Decisão beneficia Renan, Jucá e Sarney; relator no STF adverte, porém, que investigação pode ser retomada

O ministro Edson Fachin, relator dos processos da Operação Lava-Jato no Supremo Tribunal Federal, determinou o arquivamento do inquérito que apurava tentativa de obstrução de investigações pelos senadores Renan Calheiros (PMDB-AL) e Romero Jucá (PMDB-RR), pelo ex-presidente José Sarney e pelo exdiretor da Transpetro Sérgio Machado.

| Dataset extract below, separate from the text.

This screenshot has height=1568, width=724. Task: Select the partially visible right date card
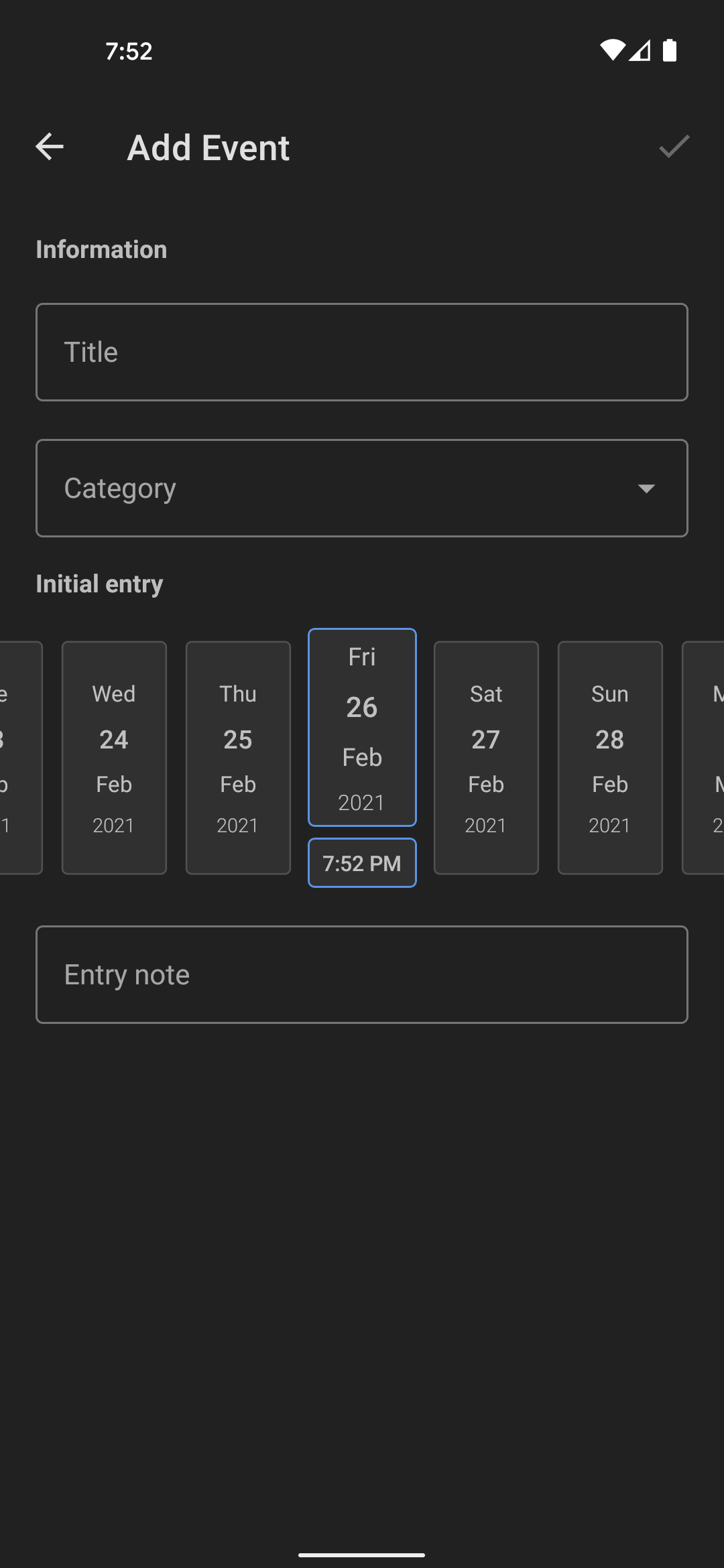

A decisão de Fachin foi tomada a pedido do próprio ex-procurador-geral da República Rodrigo Janot. Mas o relator destacou que isso “não impede a retomada das investigações caso futuramente surjam novas evidências”. O inquérito tem como origem a delação de Machado que, em conversa gravada com políticos, revelou um suposto plano para atrapalhar as investigações da Lava-Jato.

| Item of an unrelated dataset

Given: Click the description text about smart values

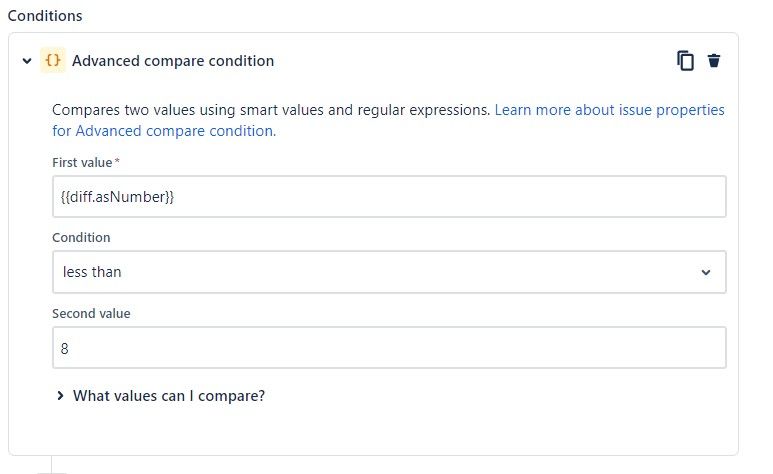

Em um dos áudios, Jucá diz que é necessário “estancar a sangria” da Lava-Jato. Num outro diálogo, Renan fala em mudar a lei e restringir as delações, base das acusações mais explosivas da apuração contra ele e outros políticos investigados até agora. Com Sarney, Machado discutiu a derrubada da então presidente Dilma Rousseff para diminuir a pressão das investigações.

 

“GRAVIDADE INCONTESTÁVEL”

Janot ponderou que, embora continue considerando os fatos “de gravidade incontestável”, os planos do grupo não foram levados adiante justamente pela revelação dos diálogos. Portanto, não haveria como punir os políticos. No ano passado, Janot chegou a pedir a prisão de Renan, Sarney e Jucá por tentativa de embaraçar a apuração sobre corrupção na Petrobras. Mas Teori Zavascki, que era o relator da Lava-Jato, negou o pedido. Segundo o ministro, a prisão não poderia ser decretada porque não houve flagrante dos crimes atribuídos aos parlamentares.

Ontem, a Segunda Turma do STF também rejeitou denúncia feita por Janot contra Renan e outras duas pessoas, suspeitas de terem desviado dinheiro da Petrobras. Apesar dos arquivamentos, atualmente ainda há contra o senador do PMDB 15 inquéritos e uma ação penal no STF.